Qui a donc envie d'aller voir un film sur un petit garçon qui joue avec des poupées ?
(Michael Eisner)
[2] - 35 fonds d'investissement refuseront le dossier.
|
Le Studio Pixar est parvenu à prendre la place laissée vacante par Disney Animation autrefois indétrônable. Derrière cette ascension, il y a une histoire de la technologie et celle d'hommes et de femmes qui voulaient tous simplement raconter de bonnes histoires.
L'histoire de Pixar se joue en 1983. Une visite est organisée d'employés de Disney dans les locaux d'une division de Lucasfilm, la société de production du père de Star Wars. Ils sont accueillis par Ed Catmull qui dirige cette division, Graphics Group de la Direction des Ordinateurs. Disney a travaillé deux ans plus tôt sur le film Tron de Steven Lisberger et certains pensent que les ordinateurs peuvent aider le studio. Parmi les visiteurs de Disney chez Lucasfilm : John Lasseter qui se montre le plus intéressé par ce qu'il découvre. Il n'a pas participé à la création de Tron, mais il a observé de loin sa production alors qu'il n'est qu'un jeune animateur qui travaillait sur Rox et Rouky. Il sort de chez Ed Catmull convaincu du potentiel de l'image créée par ordinateur d'autant qu'il a quelques projets avec des objets animés qui pourraient bien s'y prêter : une adaptation du conte pour enfant The Brave little toaster pour lequel il imagine combiner une animation traditionnelle pour les personnages et un décor tridimensionnel créé avec les ordinateurs alors que jusqu'à maintenant l'animation se bornait à un dessin d'arrière-plan même dans les productions coûteuses de Disney. Dans la foulée, avec Glen Keane, il fait un test en créant un extrait de When the wild things pour tester l'impact des changements de perspective et interaction entre animation et infographie. Lorsqu'il propose à sa hiérarchie |1] de passer à un long métrage sur le même principe, il reçoit un accueil tellement glacial qu'il sera même remercié.
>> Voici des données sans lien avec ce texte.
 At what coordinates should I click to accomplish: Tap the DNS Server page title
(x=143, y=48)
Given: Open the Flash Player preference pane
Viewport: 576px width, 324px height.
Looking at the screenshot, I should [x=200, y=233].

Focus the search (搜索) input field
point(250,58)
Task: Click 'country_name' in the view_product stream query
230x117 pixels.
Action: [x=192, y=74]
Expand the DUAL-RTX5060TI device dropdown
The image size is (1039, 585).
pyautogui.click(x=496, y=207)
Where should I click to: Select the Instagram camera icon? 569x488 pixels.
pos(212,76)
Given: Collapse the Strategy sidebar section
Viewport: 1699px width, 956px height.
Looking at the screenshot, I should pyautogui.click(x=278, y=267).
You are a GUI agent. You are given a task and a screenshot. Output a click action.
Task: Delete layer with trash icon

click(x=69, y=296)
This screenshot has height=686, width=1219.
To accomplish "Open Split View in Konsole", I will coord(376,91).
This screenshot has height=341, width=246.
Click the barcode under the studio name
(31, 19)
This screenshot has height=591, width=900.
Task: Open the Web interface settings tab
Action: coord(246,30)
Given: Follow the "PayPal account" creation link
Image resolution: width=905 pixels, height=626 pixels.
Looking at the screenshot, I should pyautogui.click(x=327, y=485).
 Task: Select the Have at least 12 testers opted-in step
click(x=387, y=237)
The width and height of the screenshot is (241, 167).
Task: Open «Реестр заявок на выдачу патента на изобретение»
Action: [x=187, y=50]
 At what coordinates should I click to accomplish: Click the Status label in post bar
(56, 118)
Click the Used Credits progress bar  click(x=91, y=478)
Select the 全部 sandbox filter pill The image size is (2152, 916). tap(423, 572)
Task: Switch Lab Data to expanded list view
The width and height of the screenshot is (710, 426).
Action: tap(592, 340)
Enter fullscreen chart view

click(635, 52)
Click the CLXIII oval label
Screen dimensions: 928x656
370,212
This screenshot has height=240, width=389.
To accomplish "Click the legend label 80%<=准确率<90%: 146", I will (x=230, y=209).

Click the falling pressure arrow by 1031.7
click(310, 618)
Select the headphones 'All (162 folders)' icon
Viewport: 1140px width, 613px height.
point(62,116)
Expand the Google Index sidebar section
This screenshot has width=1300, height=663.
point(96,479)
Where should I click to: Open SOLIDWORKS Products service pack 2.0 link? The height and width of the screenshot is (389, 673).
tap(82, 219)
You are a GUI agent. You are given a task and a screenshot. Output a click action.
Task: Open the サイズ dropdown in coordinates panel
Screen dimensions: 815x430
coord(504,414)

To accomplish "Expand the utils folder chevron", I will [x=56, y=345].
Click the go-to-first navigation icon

Libre de tout engagement, il retrouve Ed Catmull en novembre 1983 lors d'une conférence et celui-ci n'hésite pas à faire appel à ses services en freelance. Durant presque un an John Lesseter va se familiariser avec le potentiel des ordinateurs pour comprendre qu'ils peuvent lui permettent de créer un film d'animation complet, et pas seulement quelques éléments ; parallèlement, les ingénieurs de Lucasfilm se forme aux principes de l'animation. En octobre 1984, John Lasseter rejoint Ed Catmull à plein temps. La création de Pixar est sur les rails.
Ed Catmull se passionna très tôt pour le graphisme par ordinateur avec l'ambition de pouvoir construire un jour un film d'animation par ordinateur. A ses débuts, il s'attacha seulement de pouvoir représenter via un ordinateur des éléments graphiques simples. Encore étudiant, il réalise en 1972 une main pivotant avec un rendu fil de fer. Ce court film sera repris tel quel quatre ans plus tard dans le film Futureworld (la suite de Mondwest) avec Yul Bruner. C'est George Lucas qui vint le trouver pour prendre la tête de la nouvelle division consacrée à l'informatique graphique en lien avec le développement d'Industrial Light & Magic (ILM), son nouveau studio d'effets spéciaux. George Lucas a utilisé l'image de synthèse dès 1977 avec son film Star Wars dans ce qu'on voit sur les écrans - en wireframe - lors de la séquence d'attaque de l'Etoile Noire. Il veut aller plus loin. Et en 1979, pour lui, Ed Catmull quitte le laboratoire de son université et va constituer une équipe d'experts qui aboutit à apporter moins de trois ans plus tard sa scène la plus prometteuse à Star Trek 2. Son camarade Alvy Ray Smith, qui a suivi Ed Catmull du laboratoire du New York Institute of Technology chez Graphics Group, est le principal artisan de cette première démonstration de force des images de synthèse, puis des succès techniques à venir.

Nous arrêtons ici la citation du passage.